Christelle Achi, sage-femme et influenceuse dénonce une « violence obstétricale » pratiquée par certaines de ses collègues. « Après un accouchement, la réparation d’une épisiotomie ou la suture d’une déchirure devrait se faire avec une anesthésie. Si on vous ‘‘déchire’’ à l’accouchement, vous avez le droit qu’on vous injecte un médicament pour éviter la douleur, avant de vous ‘‘coudre’’. Le faire sans anesthésie entraine chez la patiente une douleur atroce et un traumatisme à vie », dénonce-t-elle.

L’influenceuse invite les femmes à « réclamer une anesthésie ». Car selon elle, « rien » les « oblige à subir ce supplice ».

Christelle Achi va plus loin et invite les femme à demander la prescription de Lidocaïne (anesthésie) à la dernière consultation. « Vous devez l’avoir sur vous, le jour de votre accouchement.

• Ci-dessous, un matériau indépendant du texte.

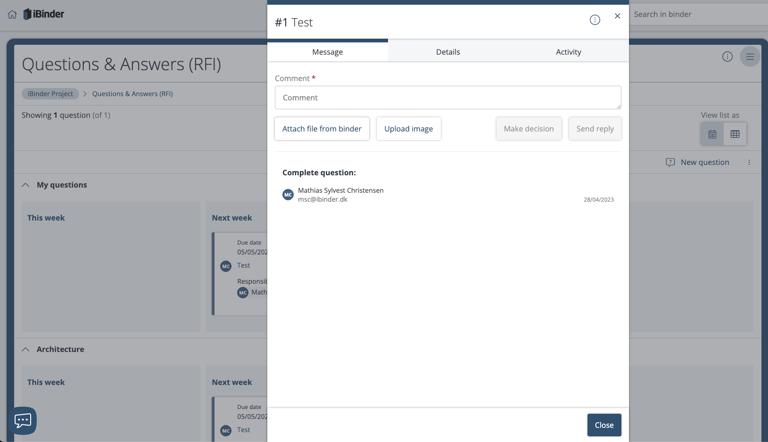Click the iBinder logo
768x442 pixels.
tap(44, 14)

Pour éviter de vous retrouver dans une situation de manque du produit. Le produit ne vous coûtera pas plus de 2 000 F CFA. Vous avez le droit de vous plaindre si vous ne bénéficiez pas d’une anesthésie alors qu’elle est disponible. Ne souffrez plus en silence. Une femme en salle d’accouchement a des droits qui doivent être respectés », exhorte la sage-femme influenceuse.

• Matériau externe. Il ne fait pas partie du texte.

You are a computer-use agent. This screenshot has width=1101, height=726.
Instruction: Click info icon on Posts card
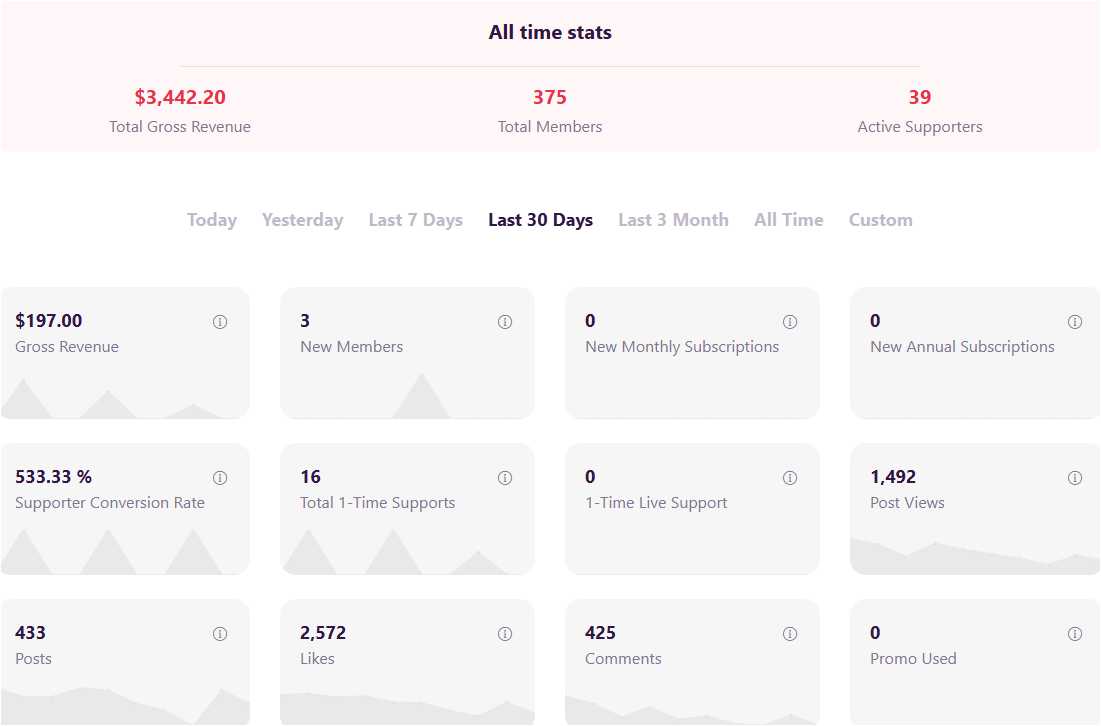[x=220, y=633]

Le Docteur Brice Mbakop, insiste sur le fait que la suture ne se réalise qu’en cas d’urgence et qu’en aucun cas, elle ne devait être pratiquée sans anesthésie.

« Je viens d’apprendre avec dégoût que l’usage de l’anesthésie locale pour les sutures du périnée fait encore débat au sein des équipes soignantes dans certaines maternités. Si après votre accouchement vous devez être suturées pour une déchirure du périnée ou une épisiotomie, vous devez au moins bénéficier d’une anesthésie locale. Nous sommes en 2021, pas en 1800 », regrette le Médecin spécialiste en médecine générale. « C’est votre droit le plus absolu et il est non négociable. Ce n’est pas une faveur que vous fait la sage-femme, le médecin ou plus globalement l’équipe soignante. Soigner, c’est avant tout faire du bien, ne pas infliger de la souffrance. On doit bénéficier d’un soin, pas le subir », clarifie le Dr Brice M’bakop.

Et d’ajouter : « L’anesthésie n’est pas connue de tous. En général, les femmes ne savent pas qu’on doit injecter un liquide pour réduire la douleur. Celles qui sont conscientes en majorité sont les femmes du corps médical. Les prétextes comme le gain de temps ou l’indisponibilité des produits anesthésiques ne doivent plus être évoqués dans une maternité. Ce n’est qu’une question d’organisation. Vous ne devez pas réclamer vos droits, vous devez les exiger ».